Lockheed Martin backs US-UK defence business treaty

A relaxation on export restrictions that would make it easier for US defence companies to work with UK customers could pave the way for a more liberal regime in other parts of the world, a Lockheed Martin senior executive has said.

Speaking in a briefing on the company’s plans for the future at the Farnborough Air Show, Robert H Trice, Lockheed Martin’s senior vice-president for business development, said he was optimistic about the prospects for the whole sector of the US-UK Defence Cooperation Treaty.

The agreement is intended to permit the export of specific defence equipment and services to the British government and to select British companies without US export licences or other prior approval. It would also ensure the continuation of Britain’s policy of not requiring a licence for export of UK equipment and services to the US.

The State Department processes thousands of export licence requests for the UK every year. Although only around 0.1 per cent are not approved, the process can take months to complete.

The treaty was signed by President Bush and former Prime Minister Tony Blair in June last year but is still awaiting ratification. A similar agreement with Australia is also negotiating bureaucratic hurdles.

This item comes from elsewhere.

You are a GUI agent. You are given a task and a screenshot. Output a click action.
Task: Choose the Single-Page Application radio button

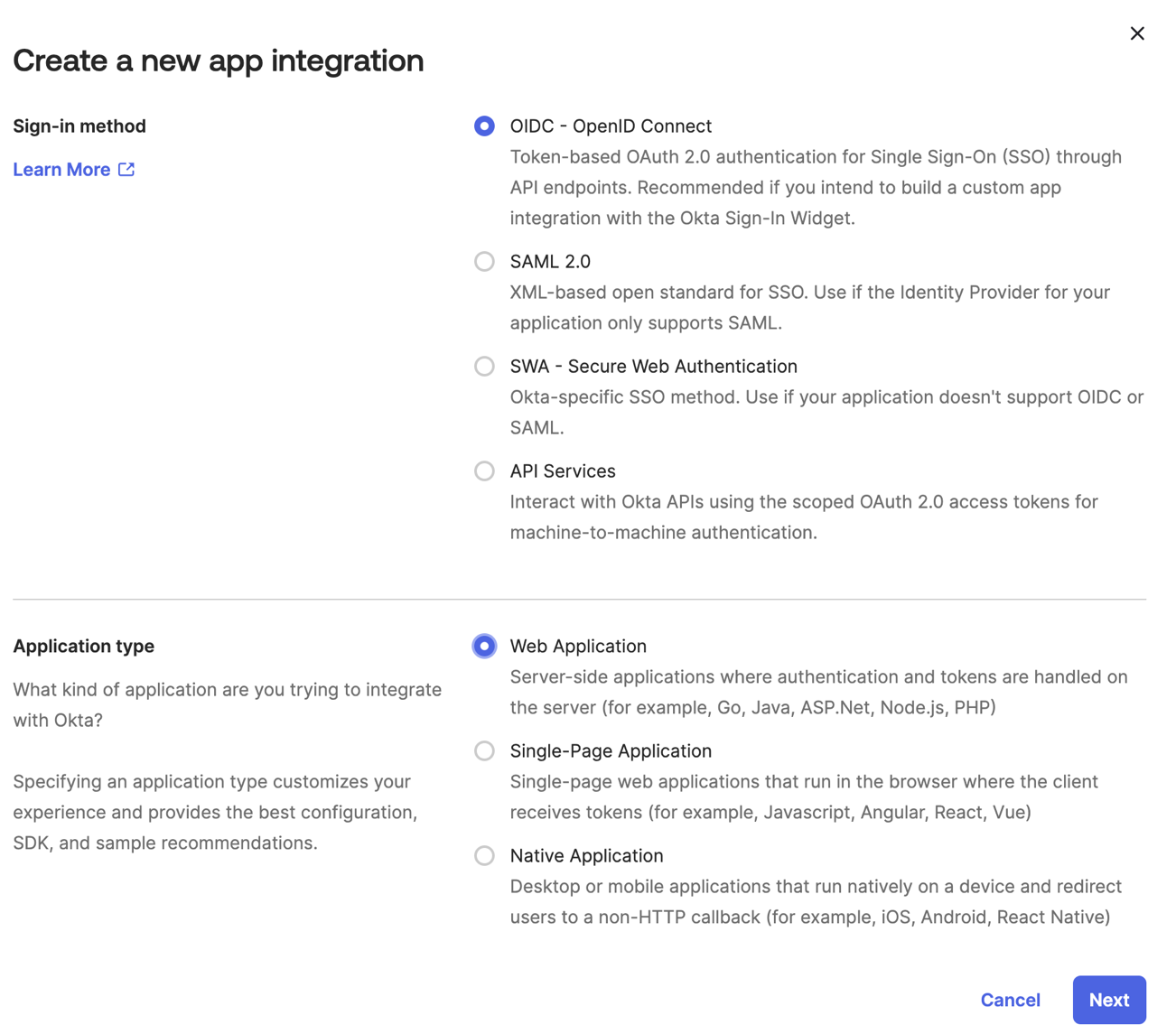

“We are the most regulated industry in the world for a reason. We understand that,” Trice admitted. However, he added, as the government becomes comfortable with a less strict system as a result of deals struck with specific countries, a broader change in attitudes could follow.

“Perhaps this would allow a more general level of comfort with doing business in our sector,” he said. “We’re happy people in the US government will see business going on, and that technology that needs to be protected is being protected.”

Lockheed Martin has 1,700 staff based in the UK, which last year accounted for almost 15 per cent of its $6.3bn non-US sales. Recent successes have included a 15-year extension to the contract to operate the UK Atomic Weapons Establishment.